━━━ DATA TO PROCESS ━━━

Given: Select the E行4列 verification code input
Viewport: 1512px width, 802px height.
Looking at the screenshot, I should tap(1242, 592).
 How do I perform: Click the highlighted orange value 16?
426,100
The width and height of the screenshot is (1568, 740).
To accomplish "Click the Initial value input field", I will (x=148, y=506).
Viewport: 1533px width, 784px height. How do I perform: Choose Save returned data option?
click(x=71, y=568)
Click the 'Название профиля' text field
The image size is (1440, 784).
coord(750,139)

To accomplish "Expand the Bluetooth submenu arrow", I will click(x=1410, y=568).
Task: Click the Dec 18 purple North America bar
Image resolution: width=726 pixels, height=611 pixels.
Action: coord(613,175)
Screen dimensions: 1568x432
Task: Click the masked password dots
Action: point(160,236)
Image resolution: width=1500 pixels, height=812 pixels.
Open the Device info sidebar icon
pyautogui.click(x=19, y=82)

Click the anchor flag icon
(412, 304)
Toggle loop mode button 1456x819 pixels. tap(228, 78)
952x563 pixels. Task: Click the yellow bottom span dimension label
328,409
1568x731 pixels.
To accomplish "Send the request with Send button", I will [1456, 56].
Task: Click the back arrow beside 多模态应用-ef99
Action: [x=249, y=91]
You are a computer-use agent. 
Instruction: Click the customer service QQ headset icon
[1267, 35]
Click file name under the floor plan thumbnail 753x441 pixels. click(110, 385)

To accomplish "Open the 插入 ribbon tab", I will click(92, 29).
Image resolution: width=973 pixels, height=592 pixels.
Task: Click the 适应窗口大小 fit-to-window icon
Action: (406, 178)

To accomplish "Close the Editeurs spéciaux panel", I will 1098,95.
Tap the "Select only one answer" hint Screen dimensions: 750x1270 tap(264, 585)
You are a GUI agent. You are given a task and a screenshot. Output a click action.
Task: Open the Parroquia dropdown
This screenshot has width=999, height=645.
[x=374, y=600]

━━━

**EXERCISE**
Copy the lines of the records verbatim, from the line holding "Task: Click the Dec" through the end of the records, both included.

**TASK SOLUTION**
Task: Click the Dec 18 purple North America bar
Image resolution: width=726 pixels, height=611 pixels.
Action: coord(613,175)
Screen dimensions: 1568x432
Task: Click the masked password dots
Action: point(160,236)
Image resolution: width=1500 pixels, height=812 pixels.
Open the Device info sidebar icon
pyautogui.click(x=19, y=82)

Click the anchor flag icon
(412, 304)
Toggle loop mode button 1456x819 pixels. tap(228, 78)
952x563 pixels. Task: Click the yellow bottom span dimension label
328,409
1568x731 pixels.
To accomplish "Send the request with Send button", I will [1456, 56].
Task: Click the back arrow beside 多模态应用-ef99
Action: [x=249, y=91]
You are a computer-use agent. 
Instruction: Click the customer service QQ headset icon
[1267, 35]
Click file name under the floor plan thumbnail 753x441 pixels. click(110, 385)

To accomplish "Open the 插入 ribbon tab", I will click(92, 29).
Image resolution: width=973 pixels, height=592 pixels.
Task: Click the 适应窗口大小 fit-to-window icon
Action: (406, 178)

To accomplish "Close the Editeurs spéciaux panel", I will 1098,95.
Tap the "Select only one answer" hint Screen dimensions: 750x1270 tap(264, 585)
You are a GUI agent. You are given a task and a screenshot. Output a click action.
Task: Open the Parroquia dropdown
This screenshot has width=999, height=645.
[x=374, y=600]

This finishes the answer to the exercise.